Desde que asumió el papado Francisco en 2013 he visitado la Argentina en tres ocasiones, y conversado extensamente con amistades que saben mucho sobre estos asuntos. Además, quiero estar atento (como debemos estar todos y todas) de lo que acontece con sus visitas a Latinoamérica y el Caribe. En lo que sigue quiero subrayar su interés por la región y el papel que la Iglesia quiere cumplir en estas tierras (¡recuérdese que aquí el catolicismo pierde o gana, para decirlo con candor!). Pero, deseo plantear algunos desafíos que están marcando su papado. Lo ojos del mundo lo observan. Y él quiere marcar una diferencia. Cuánto ha de lograr, sólo Dios lo sabe. Algunos temas como la sexualidad humana escandaliza a un sector del catolicismo, pero ahí todavía el Papa Francisco acerca opiniones, pero no hay grandes aperturas. Temas como el aborto siguen bajo vigilancia y no se cambia la posición oficial. Lo mismo pasa con la ordenación de las mujeres, el celibato y la homosexualidad. Sus simpatías personales no mueven a cambios sustanciales en la Iglesia. ¡Y se aprecia su sensibilidad, pero no hay que llamarse a engaños o falsas expectativas!

Su primer viaje a la región latinoamericana y caribeña fue una aproximación que  marcó la ruta de sus futuras visitas. Una especie de ensayo inicial, como probando las aguas. Estuvo de visita a países importantes como Ecuador, Bolivia y Paraguay. En la visita que se avecina irá a Cuba y los Estados Unidos. Aquí ya nos vemos en una zona que recientemente ha llamado la atención del mundo entero. Y se ha mencionado insistentemente el papel positivo de la Iglesia Católica en el acercamiento entre los dos países y la reapertura de las relaciones diplomáticas, después de tanta confrontación. Deberá ir a la Argentina y Brasil en su momento. México lo aguarda. A Venezuela y Colombia tendrá que esperar que las aguas bajen de nivel. A no ser que pretenda ser intermediario.

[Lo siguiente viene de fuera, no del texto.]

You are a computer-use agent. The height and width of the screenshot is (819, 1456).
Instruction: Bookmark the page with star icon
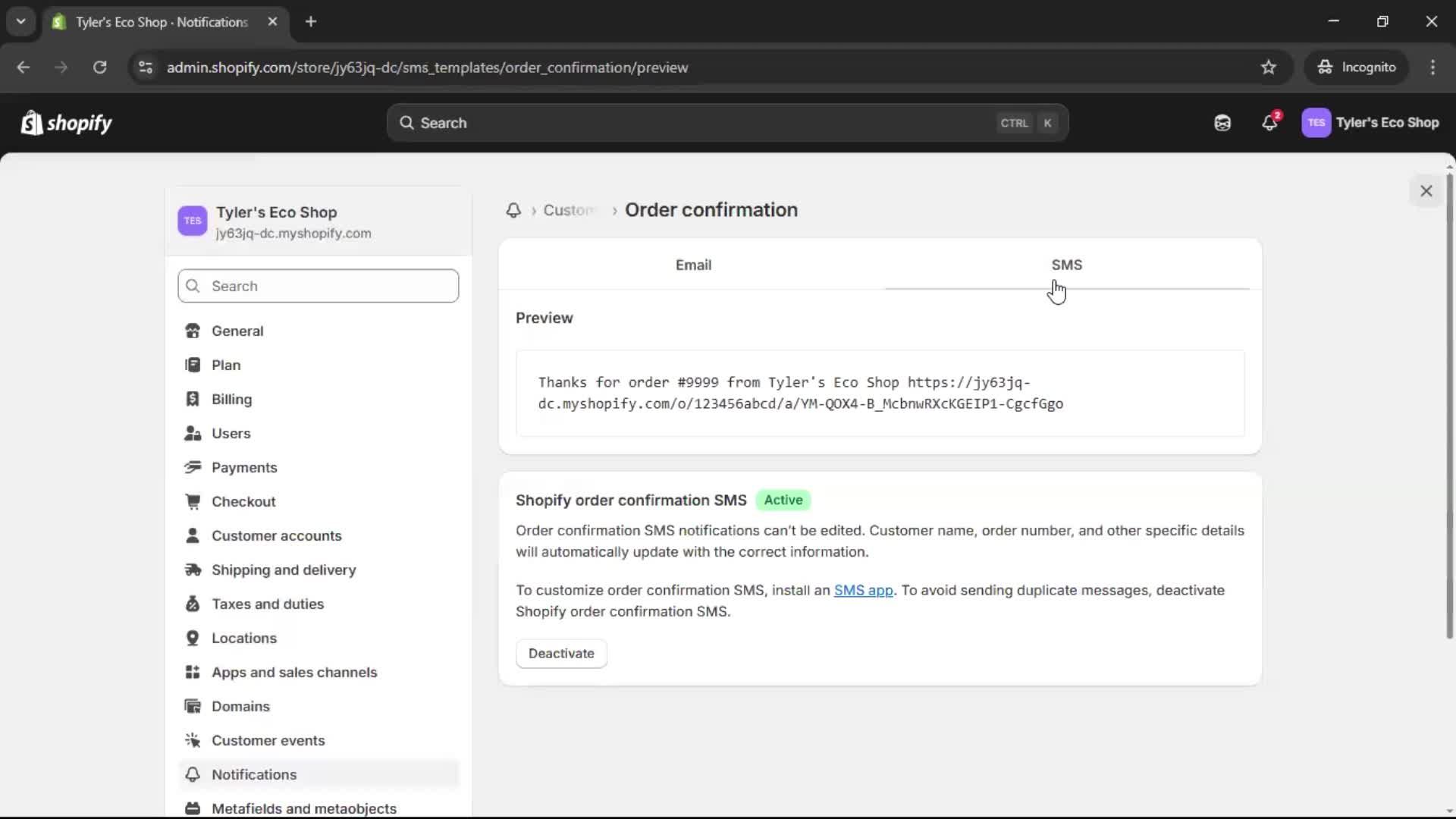pos(1269,67)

Así las cosas, esperemos que en Cuba el clima de diálogo entre el gobierno y la Iglesia Católica siga incrementándose. La presidencia de Raúl Castro ha sido muy beneficiosa para la jerarquía de la Iglesia Católica. Hay evidentes acercamientos que complacen a las dos partes. Se han limado asperezas importantes. Cómo se avizora el panorama hacia el futuro depende mucho de los futuros cambios en el contexto de la conducción del gobierno cubano y las nuevas autoridades eclesiásticas, particularmente en el arzobispado de La Habana. Asumo que ese tema subyace en la visita del Papa.

En Estados Unidos hay que asumir que la visita del Papa es importante sobre todo para la población hispana que es mayoritariamente católica. Hay un profundo dolor entre los inmigrantes hispanos, mayormente de México, que aguardan una palabra pastoral del Papa Francisco. Honestamente creo que ya la presidencia de Barack Obama no se ha de beneficiar mucho de esta visita del Papa Francisco, su presidencia ya languidece. Es lo que aquí llaman en inglés, un “lame duck”.

Sabemos que el Papa Francisco ha de impactar con su carisma. Cuánto ha de lograr entre San Ignacio de Loyola y San Francisco de Asís depende mucho de su capacidad de convocatoria y los derroteros que tome la estrategia vaticana en la visita a Cuba y Estados Unidos. Eso no depende totalmente del Papa, pero evidentemente hay un marcado interés en seguir avanzando la influencia de la Iglesia en Latinoamérica y el Caribe, y particularmente en Cuba. Dios permita que en su maletín negro traiga algunas respuestas concretas. Veremos.